D’où son idée: les villes doivent attirer les « classes créatives » pour attirer les entreprises et revitaliser le centre-ville des villes américaines. Celles-ci représentent 30% de la population et 70% du pouvoir d’achat et recouvrent les métiers de la haute technologie, du divertissement, du journalisme, de la finance, ou de l’artisanat d’art. Richard Florida a fait une fortune en Amérique du Nord. Sa société de conseil qui intervient auprès de nombreuses villes et propage ses théories dans le monde entier par des conférences facturées 35 000 dollars.

Métro-boulot-bobo

L’approche de Richard Florida ne fonctionne pas, sauf pour ses honoraires. Pourquoi ?

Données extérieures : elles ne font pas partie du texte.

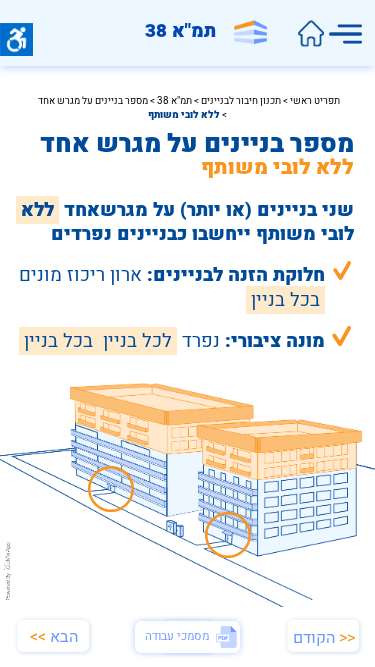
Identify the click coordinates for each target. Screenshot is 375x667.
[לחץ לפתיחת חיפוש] (310, 34)
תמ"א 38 (173, 101)
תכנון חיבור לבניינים (241, 101)
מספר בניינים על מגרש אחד (93, 101)
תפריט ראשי (315, 101)
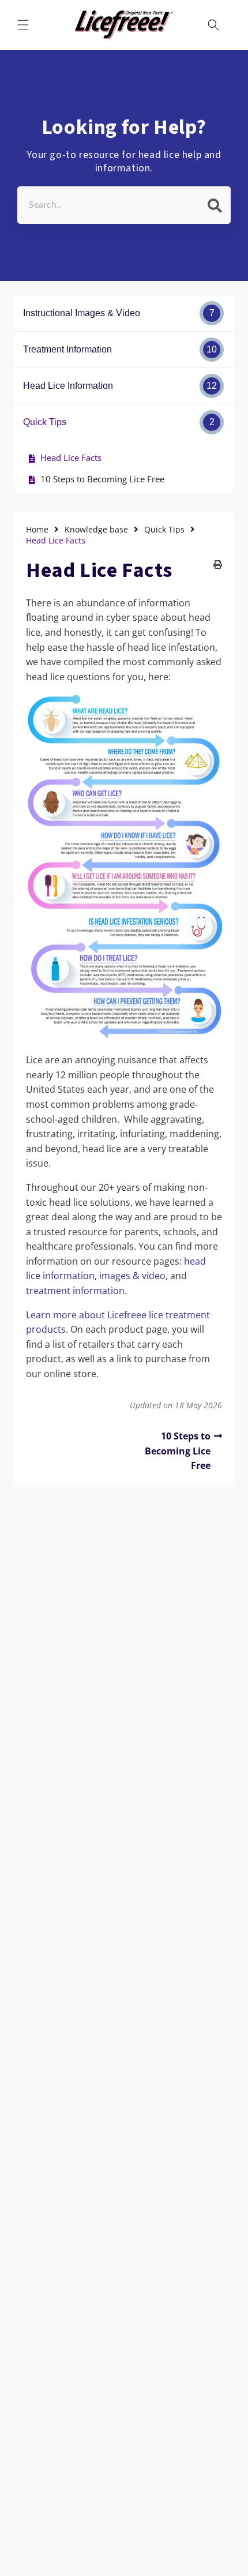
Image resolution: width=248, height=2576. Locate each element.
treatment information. (76, 1290)
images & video (132, 1275)
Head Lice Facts (71, 457)
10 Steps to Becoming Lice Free (102, 479)
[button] (23, 25)
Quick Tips (164, 529)
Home (37, 529)
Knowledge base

Une étude sur un ensemble de villes en Europe et en Amérique du Nord, montre que lesdites « classes créatives » sont en fait fort peu mobiles. Plus de la moitié des enquêtés vivent dans la ville où ils sont nés et ont fait leurs études. Pourquoi les talents choisissent-ils de s’installer dans une ville ? « La raison principale de leur arrivée est l’emploi (51,2%) et d’une façon générale les hard factors (69,9%). Les soft factors ne représentent que 10,3%, à peine plus que dans la population d’ensemble ». Les facteurs soft réellement efficaces qui ressortent de l’enquête sont liés au cadre naturel et à l’ambiance de la ville, qui sont peu susceptibles d’être affectés par des politiques publiques.

Richard Florida commet l’erreur classique de confondre corrélation et causalité. La culture d’une ville lui vient de son histoire et de sa tradition et non d’une décision politique et d’un bricolage qui créerait un « capital culturel ». Pour Florida, il suffirait d’importer des « classes créatives » selon sa recette des « trois T » : talents, technologie, tolérance.

Talents, technologie, tolérance

Le talent est somme toute très conservateur et ne se précipite pour habiter le quartier de Bellevue à Seattle que s’il y est attiré par les hauts salaires des firmes du numérique qui lui permettront de payer ses loyers mirobolants. Florida établit une relation causale entre le talent et le développement économique. Or, l’histoire économique nous apprend que le talent est un processus endogène qui procède du développement et qui ensuite, dans une relation circulaire et cumulative, attire de nouveaux talents.

La focalisation sur la technologie suppose que seules les firmes high-techs sont la base d’une dynamique territoriale, alors qu’il y a un dynamisme ignoré des villes qui héritent d’un passé technologique obsolète (en France, le cas des villes de Saint-Amand-Montrond, de Loos en Gohelle, de Vitry-le-François, entre autres, qui succède à la reconversion spectaculaire de Cholet) et qui se montrent capables d’innover et de se reconvertir à partir de leur capital social et de leur histoire.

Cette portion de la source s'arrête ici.